* EXERCISE PROMPT
Can you transcribe every record below exactly as it appears?

* DATA PROVIDED
------------------------

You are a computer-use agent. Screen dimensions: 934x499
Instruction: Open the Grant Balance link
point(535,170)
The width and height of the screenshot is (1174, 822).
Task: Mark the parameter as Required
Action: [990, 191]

------------------------

* WRITTEN RESPONSE
You are a computer-use agent. Screen dimensions: 934x499
Instruction: Open the Grant Balance link
point(535,170)
The width and height of the screenshot is (1174, 822).
Task: Mark the parameter as Required
Action: [990, 191]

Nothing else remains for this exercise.